Polisi Malaysia Grebek Kantor Aljazeera Kuala Lumpur, 2 Komputer Disita
Berita Baru, Internasional – Pada hari Selasa (4/8), kantor Aljazeera di Kuala Lumpur Malaysia digrebek dan beberapa komputer disita oleh polisi Malaysia setelah pihak berwenang di Malaysia mengumumkan mereka sedang menyelidiki Aljazeera untuk kasus penghasutan, pencemaran nama baik dan pelanggaran Undang-Undang Komunikasi dan Multimedia Malaysia.
Menurut Aljazeera, dalam insiden itu, Polisi Malaysia menyita dua komputernya. Aljazeera juga mengecam insiden itu sebagai ‘eskalasi yang mengganggu’ dalam tindakan keras pemerintah terhadap kebebasan pers.
Penyelidikan yang dimaksud adalah penyelidikan terkait dengan program ‘101 East’ dari Aljazeera yang disiarkan pada 3 Juli. Selain itu, penyelidikan juga bertujuan untuk memeriksa pekerja migran tidak berdokumen selama pandemi virus korona.

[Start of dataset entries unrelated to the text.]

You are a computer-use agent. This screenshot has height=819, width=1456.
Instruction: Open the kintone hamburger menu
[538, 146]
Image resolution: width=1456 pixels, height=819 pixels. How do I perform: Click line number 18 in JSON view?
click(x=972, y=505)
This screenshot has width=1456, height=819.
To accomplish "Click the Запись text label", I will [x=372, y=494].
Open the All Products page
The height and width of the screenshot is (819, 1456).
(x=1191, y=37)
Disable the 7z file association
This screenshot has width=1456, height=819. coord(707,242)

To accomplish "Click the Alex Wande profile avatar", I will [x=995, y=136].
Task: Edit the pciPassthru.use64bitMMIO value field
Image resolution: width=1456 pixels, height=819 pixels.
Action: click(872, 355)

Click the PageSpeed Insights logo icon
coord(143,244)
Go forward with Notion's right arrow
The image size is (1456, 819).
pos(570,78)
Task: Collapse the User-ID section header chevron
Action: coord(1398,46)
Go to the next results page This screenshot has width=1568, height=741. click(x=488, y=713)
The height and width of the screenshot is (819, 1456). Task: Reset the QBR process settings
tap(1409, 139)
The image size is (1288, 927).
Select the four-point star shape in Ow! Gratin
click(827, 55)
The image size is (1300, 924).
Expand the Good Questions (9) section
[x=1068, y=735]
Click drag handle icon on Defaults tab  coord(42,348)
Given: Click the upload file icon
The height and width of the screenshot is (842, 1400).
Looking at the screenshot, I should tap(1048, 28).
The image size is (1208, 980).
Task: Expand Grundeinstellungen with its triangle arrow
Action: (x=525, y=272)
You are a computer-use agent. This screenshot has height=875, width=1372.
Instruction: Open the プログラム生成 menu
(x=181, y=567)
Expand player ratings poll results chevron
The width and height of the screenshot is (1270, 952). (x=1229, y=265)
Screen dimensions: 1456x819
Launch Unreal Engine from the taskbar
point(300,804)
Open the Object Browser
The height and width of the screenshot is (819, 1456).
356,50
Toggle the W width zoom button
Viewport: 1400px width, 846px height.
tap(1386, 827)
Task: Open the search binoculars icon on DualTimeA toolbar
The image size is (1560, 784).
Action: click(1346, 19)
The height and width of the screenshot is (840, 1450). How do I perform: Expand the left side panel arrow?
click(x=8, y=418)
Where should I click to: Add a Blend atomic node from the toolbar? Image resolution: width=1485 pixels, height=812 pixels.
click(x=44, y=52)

Direktur pelaksana Aljazeera English, Giles Trendle mengatakan Aljazeera ‘sangat prihatin’ oleh serangan itu dan meminta pemerintah Malaysia untuk segera menghentikan penyelidikan kriminalnya terhadap jurnalis jaringan tersebut.
“Melakukan penggerebekan di kantor kami dan menyita komputer adalah eskalasi yang meresahkan dalam tindakan keras pihak berwenang terhadap kebebasan media dan menunjukkan sejauh mana mereka siap untuk mencoba mengintimidasi wartawan,” kata Trendle dalam sebuah pernyataan.
“Aljazeera mendukung jurnalis kita dan kita mendukung pelaporan kita. Staf kita melakukan pekerjaan mereka dan mereka tidak punya jawaban untuk atau meminta maaf. Jurnalisme bukan kejahatan,” tegas Trendle.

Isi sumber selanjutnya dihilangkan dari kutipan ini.